Мои герои пытались остаться в стране до последнего. Понятно, что, если ты журналист, ты пытаешься остаться работать в том месте, где ты можешь видеть и слышать происходящее, говорить с людьми. То, что я начала снимать до полномасштабного вторжения, это сложно назвать везением, но тем не менее я поймала тот огромный исторический момент, когда все еще думали, что мы можем в этом обществе жить. Да, неприятно - обыски, давление, но мы можем еще что-то делать и бороться. И огромный перелом - когда уехали миллионы.
- Насколько эта история интересна зарубежному зрителю?
- Я родилась в России, в СССР, я уехала из Ленинграда, когда мне было 9 лет. И я жила все это время в Америке. Мне кажется, это позволило мне показать историю с двух сторон. Я понимаю процессы, которые не знает зритель снаружи. Но как рассказать всю эту историю тем, кто особенно не интересуется Россией и не знает имен Путин и Навальный?
Когда мы монтировали, у меня в Нью-Йорке собрались друзья. Моя соседка из Ирана, друг из Аргентины, девушка из Туниса - те, у кого был опыт столкновения с диктатурой. И они говорили, что никогда не видели такого ясного отображения того, что значит жить в тоталитарном обществе. "Мы чувствуем, что это о нас", - говорили друзья.

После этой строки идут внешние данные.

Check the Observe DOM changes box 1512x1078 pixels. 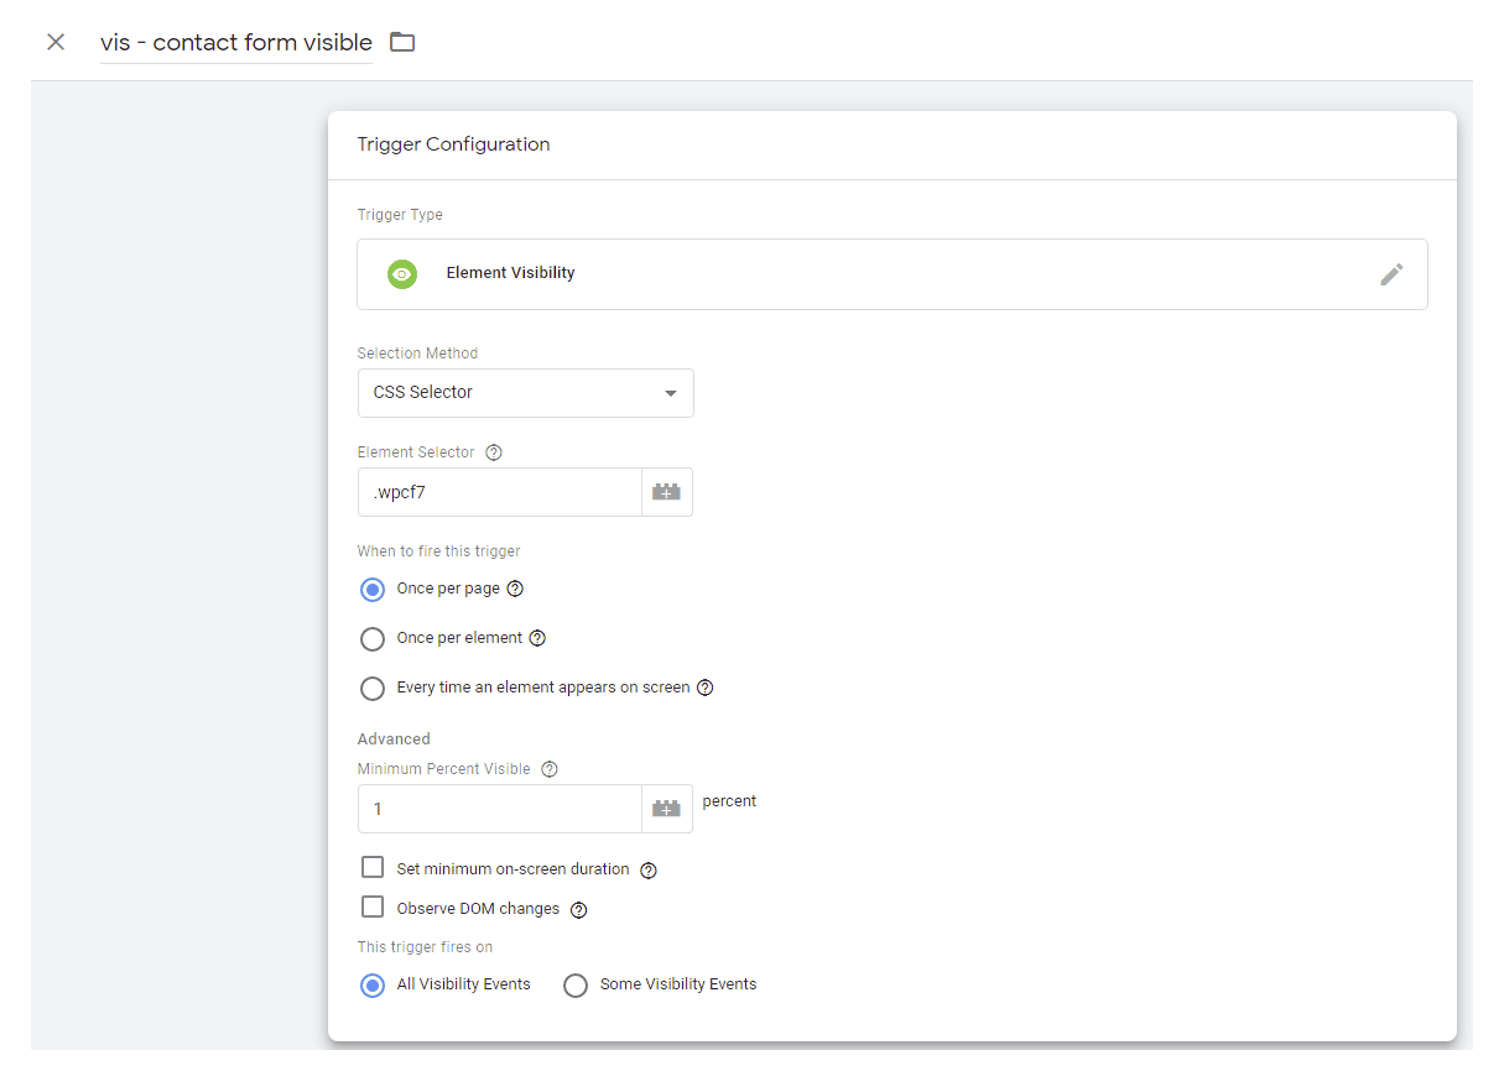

Сейчас, живя в Америке, я с каждым днем все больше чувствую, что это обо мне. После прихода к власти администрации Трампа я каждый день просыпаюсь и боюсь посмотреть в телефон. Что он снова сказал? Что он сейчас сделал? Вещи, которые были невозможными, воплощаются каждый день. Вот сейчас проходят переговоры, которые на самом деле не переговоры, а "давайте все им дадим на тарелочке".
- Этот фильм может объяснить, к чему приводит страну диктатор у власти?
- Сейчас, когда Путин и Трамп стали "лучшими друзьями", особенно важно напоминать, почему с Путиным не надо дружить. Важно говорить о том, что пережили люди в России, и что значит быть гражданином государства, которое творит ужасы. Ты - против! И что ты можешь сделать? Как с этим жить?
Анна Немзер все время жалеет, что у нас нет никаких полезных ответов, не получилось никакого полезного пособия. Но изучение этих процессов сейчас может быть еще более актуальным.
Важно сказать, что это только первая часть, я всех наших персонажей продолжила снимать еще в эмиграции, с первых дней, с Турции, Стамбула. Будет вторая половина "My Undesirable Friends. Exile" - "Мои нежелательные друзья. Изгнание". Правда по-русски многие переводят это слово "exile" как "вынужденная эмиграция", "изгнание" звучит по-настоящему страшно.
- Фильм длится пять часов…
- С половиной.
- Готов ли зритель пять с половиной часов смотреть документальный фильм о России?
- На Берлинале проходит наша международная премьера. В Нью-Йорке после премьеры отзывы критиков были невероятные. Критик "The New York Times" рассказала мне, что она решила немного глянуть фильм, когда она болела, и лежала в кровати. И неожиданно для себя посмотрела все целиком. Это не обычный документальный фильм, где голова какого-то дяди объясняет тебе что-то про место, где он никогда не был. Ты находишься в кухне с людьми, ты в такси, у них в гостях, на работе. Он работает как игровой фильм. Ты переживаешь эти моменты с самими героями, как будто ты смотришь фикшн.
- Можете ли вы сейчас представить себе, что приедете на съемки в Россию?
- Все мои персонажи уехали в первую неделю полномасштабной войны. Мне больше некого там снимать. Я не журналист, я режиссер, который снимает истории о людях. Личная деталь: я уехала из России в 1978 году, моя мама была там два раза с того времени. Ей уже 87. Я всегда думала, что, может быть, мы с мамой съездим в Россию вместе. Сейчас я понимаю, что этого уже никогда не будет. Это моя личная маленькая грусть.